Iran News

Iran in Digital Silence and Internet Blackout: A Tool for Suppression and Cover-Up

“NetBlocks” has warned about the continued internet blackout in Iran. A silence that has become a tool for suppression and concealment, preventing the world from seeing the truth.

International reports and data from internet monitors show that the widespread internet outage in Iran, which began more than thirty days ago, has become one of the longest and most severe digital blackouts in the country’s history. “NetBlocks,” the global organization monitoring internet disruptions, has reported that internet connectivity in Iran has dropped to approximately 1 percent of normal levels, with millions of citizens deprived of access to the global internet. This condition has now entered more than 720 hours, effectively isolating Iran from communication with the outside world.

This digital blackout has occurred amid widespread tensions and military conflicts, but the reality extends far beyond being merely a communication restriction tool. Internet cutoff means cutting off the flow of information, preventing independent reporting, and concealing realities in Iran.

Analysis shows that this outage not only disrupts connections to global websites and networks, but effectively blocks independent channels of information outside government control, leaving the outside world unable to accurately monitor events in Iran.

Since the blackout began, the Iranian government has strictly controlled networks and communication facilities, even attempting to restrict or suppress alternative access methods such as satellite internet terminals—an action that amounts to an effort to shut down every avenue of communication between the Iranian people and the outside world.

Independent reports also indicate that some of these restrictions have extended to imprisonment and severe punishments, such that using satellite internet equipment can carry serious dangers.

Digital rights observers and information freedom advocates say that such widespread and prolonged internet cutoffs not only violate fundamental rights to freedom of speech and access to information, but also allow the government to conceal violent crimes, widespread suppression, and even massacres under media silence.
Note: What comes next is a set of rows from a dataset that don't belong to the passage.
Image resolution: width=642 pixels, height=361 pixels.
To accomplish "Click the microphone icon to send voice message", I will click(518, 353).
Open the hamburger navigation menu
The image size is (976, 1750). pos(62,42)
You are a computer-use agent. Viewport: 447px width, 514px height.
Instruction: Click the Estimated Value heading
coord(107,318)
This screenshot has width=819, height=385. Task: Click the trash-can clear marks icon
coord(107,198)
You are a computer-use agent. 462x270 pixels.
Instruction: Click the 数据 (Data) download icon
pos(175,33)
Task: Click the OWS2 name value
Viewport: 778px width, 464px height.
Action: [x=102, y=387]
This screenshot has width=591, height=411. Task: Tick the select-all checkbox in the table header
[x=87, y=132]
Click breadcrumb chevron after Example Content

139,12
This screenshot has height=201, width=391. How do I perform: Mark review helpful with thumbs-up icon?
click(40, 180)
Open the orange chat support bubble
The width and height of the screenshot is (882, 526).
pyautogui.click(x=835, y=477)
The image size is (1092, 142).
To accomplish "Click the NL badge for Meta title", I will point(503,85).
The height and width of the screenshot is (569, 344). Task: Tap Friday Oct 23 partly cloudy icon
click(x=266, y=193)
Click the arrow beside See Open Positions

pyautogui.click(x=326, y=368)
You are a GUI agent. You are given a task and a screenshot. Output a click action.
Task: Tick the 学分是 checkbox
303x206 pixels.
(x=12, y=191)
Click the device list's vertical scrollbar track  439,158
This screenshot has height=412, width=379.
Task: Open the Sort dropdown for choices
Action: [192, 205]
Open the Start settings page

This situation, particularly given ongoing domestic protests and numerous reports of violent incidents being published, clearly demonstrates that internet cutoffs are a tool for silencing the people’s voice and keeping realities hidden from the world’s view.

Based on assessments, such an approach is not limited merely to blocking websites, but includes systems that restrict access to the global network only to a “whitelist” of government-approved websites, while the rest of the population remains completely information-isolated.

Ultimately, the criticism is that the Islamic Republic of Iran has not only cut off digital communications and denied information freedom, but has also prevented the disclosure of truths about what is happening in Iran. This has made it impossible for global public opinion, media organizations, and international institutions to accurately report field realities, instead publishing only incomplete or speculative reports—a situation that can contribute to the continuation of violence and human rights violations in Iran without sufficient accountability.